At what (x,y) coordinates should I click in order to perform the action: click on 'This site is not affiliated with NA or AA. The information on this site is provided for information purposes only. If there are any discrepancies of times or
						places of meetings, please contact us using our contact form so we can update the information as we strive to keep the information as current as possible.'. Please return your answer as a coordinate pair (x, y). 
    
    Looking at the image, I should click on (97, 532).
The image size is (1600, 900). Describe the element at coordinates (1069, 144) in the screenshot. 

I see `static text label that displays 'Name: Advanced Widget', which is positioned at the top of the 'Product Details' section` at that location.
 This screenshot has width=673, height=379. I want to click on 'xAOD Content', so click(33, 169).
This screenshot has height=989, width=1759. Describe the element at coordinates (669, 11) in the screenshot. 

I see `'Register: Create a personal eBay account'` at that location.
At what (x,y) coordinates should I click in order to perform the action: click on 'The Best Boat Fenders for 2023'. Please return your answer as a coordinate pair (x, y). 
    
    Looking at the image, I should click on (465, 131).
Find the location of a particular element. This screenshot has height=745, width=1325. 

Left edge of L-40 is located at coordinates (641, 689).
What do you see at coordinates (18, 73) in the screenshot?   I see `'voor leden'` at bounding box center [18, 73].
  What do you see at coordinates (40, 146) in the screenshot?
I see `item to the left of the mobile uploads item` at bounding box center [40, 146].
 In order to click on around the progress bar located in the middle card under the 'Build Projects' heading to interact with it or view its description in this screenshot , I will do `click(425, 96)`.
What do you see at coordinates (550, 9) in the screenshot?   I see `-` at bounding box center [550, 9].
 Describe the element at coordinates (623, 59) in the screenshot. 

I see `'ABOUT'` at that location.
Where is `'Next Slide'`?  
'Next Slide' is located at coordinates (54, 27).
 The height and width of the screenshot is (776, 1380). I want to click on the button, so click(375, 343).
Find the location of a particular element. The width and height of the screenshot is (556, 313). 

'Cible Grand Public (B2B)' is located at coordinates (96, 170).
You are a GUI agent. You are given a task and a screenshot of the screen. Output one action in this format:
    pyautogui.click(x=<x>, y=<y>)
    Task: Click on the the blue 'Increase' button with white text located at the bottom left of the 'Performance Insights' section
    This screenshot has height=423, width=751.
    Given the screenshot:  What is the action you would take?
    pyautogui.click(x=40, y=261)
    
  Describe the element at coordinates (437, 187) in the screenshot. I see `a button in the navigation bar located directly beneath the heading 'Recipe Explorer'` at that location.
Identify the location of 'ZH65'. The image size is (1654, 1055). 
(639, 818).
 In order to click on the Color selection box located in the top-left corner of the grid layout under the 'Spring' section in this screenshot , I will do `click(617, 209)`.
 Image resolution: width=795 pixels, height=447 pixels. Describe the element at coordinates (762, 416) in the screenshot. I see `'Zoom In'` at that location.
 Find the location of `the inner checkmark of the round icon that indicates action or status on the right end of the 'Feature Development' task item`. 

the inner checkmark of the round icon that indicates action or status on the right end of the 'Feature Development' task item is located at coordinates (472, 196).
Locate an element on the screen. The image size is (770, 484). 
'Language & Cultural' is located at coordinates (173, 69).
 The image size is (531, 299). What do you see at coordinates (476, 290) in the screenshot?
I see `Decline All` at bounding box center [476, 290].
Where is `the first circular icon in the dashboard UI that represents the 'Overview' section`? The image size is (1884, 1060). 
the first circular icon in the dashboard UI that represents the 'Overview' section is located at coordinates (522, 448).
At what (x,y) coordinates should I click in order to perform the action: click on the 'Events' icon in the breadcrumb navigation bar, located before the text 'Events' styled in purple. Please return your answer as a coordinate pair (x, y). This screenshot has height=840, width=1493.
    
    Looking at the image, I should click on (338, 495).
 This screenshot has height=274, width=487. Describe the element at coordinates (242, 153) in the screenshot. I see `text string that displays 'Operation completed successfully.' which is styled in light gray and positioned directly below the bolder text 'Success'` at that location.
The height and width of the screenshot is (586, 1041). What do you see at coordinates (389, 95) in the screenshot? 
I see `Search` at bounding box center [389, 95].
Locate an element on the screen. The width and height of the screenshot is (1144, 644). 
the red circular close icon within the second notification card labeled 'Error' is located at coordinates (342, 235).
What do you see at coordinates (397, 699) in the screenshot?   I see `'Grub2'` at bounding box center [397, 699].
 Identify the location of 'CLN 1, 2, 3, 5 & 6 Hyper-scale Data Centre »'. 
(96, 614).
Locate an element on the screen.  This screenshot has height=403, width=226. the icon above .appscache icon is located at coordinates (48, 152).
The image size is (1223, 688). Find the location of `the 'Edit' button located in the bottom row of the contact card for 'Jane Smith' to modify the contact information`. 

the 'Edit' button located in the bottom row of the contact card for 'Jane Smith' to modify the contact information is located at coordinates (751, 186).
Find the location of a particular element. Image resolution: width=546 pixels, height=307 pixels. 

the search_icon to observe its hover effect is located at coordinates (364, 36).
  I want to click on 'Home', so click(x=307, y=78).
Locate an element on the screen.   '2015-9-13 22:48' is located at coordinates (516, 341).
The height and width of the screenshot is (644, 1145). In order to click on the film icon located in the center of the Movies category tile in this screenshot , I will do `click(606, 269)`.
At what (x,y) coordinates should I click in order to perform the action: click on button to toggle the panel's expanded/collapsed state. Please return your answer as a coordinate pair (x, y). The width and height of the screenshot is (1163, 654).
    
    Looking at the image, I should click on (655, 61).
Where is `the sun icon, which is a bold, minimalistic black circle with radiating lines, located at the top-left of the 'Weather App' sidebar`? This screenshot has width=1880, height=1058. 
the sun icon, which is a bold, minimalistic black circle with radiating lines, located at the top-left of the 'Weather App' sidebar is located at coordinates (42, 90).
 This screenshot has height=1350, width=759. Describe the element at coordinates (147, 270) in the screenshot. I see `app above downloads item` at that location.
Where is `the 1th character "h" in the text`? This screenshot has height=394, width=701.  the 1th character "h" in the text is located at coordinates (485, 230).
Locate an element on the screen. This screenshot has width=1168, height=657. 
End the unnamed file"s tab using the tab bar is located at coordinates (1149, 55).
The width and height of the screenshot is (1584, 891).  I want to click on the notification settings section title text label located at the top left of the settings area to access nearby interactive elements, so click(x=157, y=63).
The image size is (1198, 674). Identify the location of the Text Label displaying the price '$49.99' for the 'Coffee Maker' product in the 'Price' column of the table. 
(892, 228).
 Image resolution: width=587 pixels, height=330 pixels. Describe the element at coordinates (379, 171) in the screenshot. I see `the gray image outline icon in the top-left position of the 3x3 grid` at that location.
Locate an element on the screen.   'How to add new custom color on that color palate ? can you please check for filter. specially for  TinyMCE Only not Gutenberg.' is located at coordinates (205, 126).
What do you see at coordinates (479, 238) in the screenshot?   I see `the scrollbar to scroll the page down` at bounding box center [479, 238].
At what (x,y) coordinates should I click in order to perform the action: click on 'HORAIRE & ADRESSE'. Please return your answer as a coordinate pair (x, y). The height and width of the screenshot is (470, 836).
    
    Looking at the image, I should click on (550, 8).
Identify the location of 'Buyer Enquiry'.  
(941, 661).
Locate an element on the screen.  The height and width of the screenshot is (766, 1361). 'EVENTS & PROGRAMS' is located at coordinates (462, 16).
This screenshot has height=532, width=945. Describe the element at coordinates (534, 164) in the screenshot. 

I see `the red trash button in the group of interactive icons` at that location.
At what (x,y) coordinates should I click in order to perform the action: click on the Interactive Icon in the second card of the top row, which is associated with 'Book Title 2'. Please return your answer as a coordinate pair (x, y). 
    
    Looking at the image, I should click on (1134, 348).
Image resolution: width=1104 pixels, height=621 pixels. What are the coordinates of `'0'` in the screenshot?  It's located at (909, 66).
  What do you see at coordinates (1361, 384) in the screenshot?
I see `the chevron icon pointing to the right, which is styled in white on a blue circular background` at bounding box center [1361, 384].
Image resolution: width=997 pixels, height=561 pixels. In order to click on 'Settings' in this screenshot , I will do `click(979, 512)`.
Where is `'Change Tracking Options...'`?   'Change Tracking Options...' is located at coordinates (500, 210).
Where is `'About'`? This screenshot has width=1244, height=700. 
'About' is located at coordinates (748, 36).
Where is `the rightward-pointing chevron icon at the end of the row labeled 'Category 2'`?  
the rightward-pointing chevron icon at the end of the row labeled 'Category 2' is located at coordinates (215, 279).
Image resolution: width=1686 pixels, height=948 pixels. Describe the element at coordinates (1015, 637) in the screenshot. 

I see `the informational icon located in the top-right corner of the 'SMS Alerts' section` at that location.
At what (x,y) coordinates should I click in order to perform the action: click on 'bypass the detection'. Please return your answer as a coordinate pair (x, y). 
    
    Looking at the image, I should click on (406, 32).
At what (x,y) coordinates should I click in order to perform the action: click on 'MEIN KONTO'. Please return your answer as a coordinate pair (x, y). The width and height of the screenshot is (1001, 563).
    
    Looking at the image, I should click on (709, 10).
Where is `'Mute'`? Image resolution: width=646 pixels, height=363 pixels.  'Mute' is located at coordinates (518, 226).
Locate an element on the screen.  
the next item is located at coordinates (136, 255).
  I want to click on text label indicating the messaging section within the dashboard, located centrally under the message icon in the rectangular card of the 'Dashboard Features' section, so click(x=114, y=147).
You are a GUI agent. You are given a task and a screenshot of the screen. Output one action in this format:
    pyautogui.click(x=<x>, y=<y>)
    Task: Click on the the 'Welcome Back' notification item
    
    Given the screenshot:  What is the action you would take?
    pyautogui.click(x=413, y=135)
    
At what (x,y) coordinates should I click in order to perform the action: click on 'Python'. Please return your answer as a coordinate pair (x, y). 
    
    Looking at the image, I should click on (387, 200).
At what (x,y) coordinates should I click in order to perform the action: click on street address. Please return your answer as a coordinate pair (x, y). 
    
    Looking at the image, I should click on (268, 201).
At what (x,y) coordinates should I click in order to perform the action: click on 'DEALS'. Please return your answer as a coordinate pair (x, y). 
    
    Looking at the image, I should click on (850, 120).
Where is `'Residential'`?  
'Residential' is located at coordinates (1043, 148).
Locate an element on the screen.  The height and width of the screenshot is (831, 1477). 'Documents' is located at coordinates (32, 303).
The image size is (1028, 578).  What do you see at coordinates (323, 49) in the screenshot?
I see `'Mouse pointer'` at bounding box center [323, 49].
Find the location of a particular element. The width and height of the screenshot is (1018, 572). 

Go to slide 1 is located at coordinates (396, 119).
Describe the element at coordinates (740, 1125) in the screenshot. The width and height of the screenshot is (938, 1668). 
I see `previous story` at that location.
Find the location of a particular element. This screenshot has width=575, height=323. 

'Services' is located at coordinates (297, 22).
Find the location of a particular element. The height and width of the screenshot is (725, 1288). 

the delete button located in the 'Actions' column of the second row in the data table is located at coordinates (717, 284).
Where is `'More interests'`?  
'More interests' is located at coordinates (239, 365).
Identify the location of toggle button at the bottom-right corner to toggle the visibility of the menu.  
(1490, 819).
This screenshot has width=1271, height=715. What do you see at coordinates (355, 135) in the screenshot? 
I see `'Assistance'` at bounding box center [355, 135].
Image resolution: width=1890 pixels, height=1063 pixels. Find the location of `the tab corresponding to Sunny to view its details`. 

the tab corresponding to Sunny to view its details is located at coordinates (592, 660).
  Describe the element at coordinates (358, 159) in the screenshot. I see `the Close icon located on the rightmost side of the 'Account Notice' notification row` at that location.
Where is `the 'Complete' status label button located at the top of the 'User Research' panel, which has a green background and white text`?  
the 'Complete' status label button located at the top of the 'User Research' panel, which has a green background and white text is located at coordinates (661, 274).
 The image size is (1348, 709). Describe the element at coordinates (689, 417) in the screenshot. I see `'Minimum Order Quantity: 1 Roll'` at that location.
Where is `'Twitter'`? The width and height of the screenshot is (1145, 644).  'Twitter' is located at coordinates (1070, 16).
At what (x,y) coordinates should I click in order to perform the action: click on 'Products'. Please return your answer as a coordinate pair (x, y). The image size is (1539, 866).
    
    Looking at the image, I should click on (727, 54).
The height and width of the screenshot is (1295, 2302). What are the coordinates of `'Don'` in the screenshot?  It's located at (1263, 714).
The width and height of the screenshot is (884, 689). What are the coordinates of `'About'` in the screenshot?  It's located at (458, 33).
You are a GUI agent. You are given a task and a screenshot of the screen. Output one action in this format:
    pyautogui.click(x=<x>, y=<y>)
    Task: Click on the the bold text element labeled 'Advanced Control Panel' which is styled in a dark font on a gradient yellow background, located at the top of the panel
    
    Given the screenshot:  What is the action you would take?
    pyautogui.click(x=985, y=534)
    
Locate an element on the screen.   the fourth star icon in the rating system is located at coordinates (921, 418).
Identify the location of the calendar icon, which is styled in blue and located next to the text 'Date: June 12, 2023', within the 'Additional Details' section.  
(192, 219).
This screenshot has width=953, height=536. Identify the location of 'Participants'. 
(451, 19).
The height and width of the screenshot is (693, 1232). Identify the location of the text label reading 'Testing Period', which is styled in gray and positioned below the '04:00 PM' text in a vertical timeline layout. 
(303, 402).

—————

- Given exercise
Copy the lines running from the one with "has width=575, height=323." through the one with "Looking at the image, I should click on (727, 54).", both included, reproducing them with no changes.

- Exercise answer
Find the location of a particular element. This screenshot has width=575, height=323. 

'Services' is located at coordinates (297, 22).
Find the location of a particular element. The height and width of the screenshot is (725, 1288). 

the delete button located in the 'Actions' column of the second row in the data table is located at coordinates (717, 284).
Where is `'More interests'`?  
'More interests' is located at coordinates (239, 365).
Identify the location of toggle button at the bottom-right corner to toggle the visibility of the menu.  
(1490, 819).
This screenshot has width=1271, height=715. What do you see at coordinates (355, 135) in the screenshot? 
I see `'Assistance'` at bounding box center [355, 135].
Image resolution: width=1890 pixels, height=1063 pixels. Find the location of `the tab corresponding to Sunny to view its details`. 

the tab corresponding to Sunny to view its details is located at coordinates (592, 660).
  Describe the element at coordinates (358, 159) in the screenshot. I see `the Close icon located on the rightmost side of the 'Account Notice' notification row` at that location.
Where is `the 'Complete' status label button located at the top of the 'User Research' panel, which has a green background and white text`?  
the 'Complete' status label button located at the top of the 'User Research' panel, which has a green background and white text is located at coordinates (661, 274).
 The image size is (1348, 709). Describe the element at coordinates (689, 417) in the screenshot. I see `'Minimum Order Quantity: 1 Roll'` at that location.
Where is `'Twitter'`? The width and height of the screenshot is (1145, 644).  'Twitter' is located at coordinates (1070, 16).
At what (x,y) coordinates should I click in order to perform the action: click on 'Products'. Please return your answer as a coordinate pair (x, y). The image size is (1539, 866).
    
    Looking at the image, I should click on (727, 54).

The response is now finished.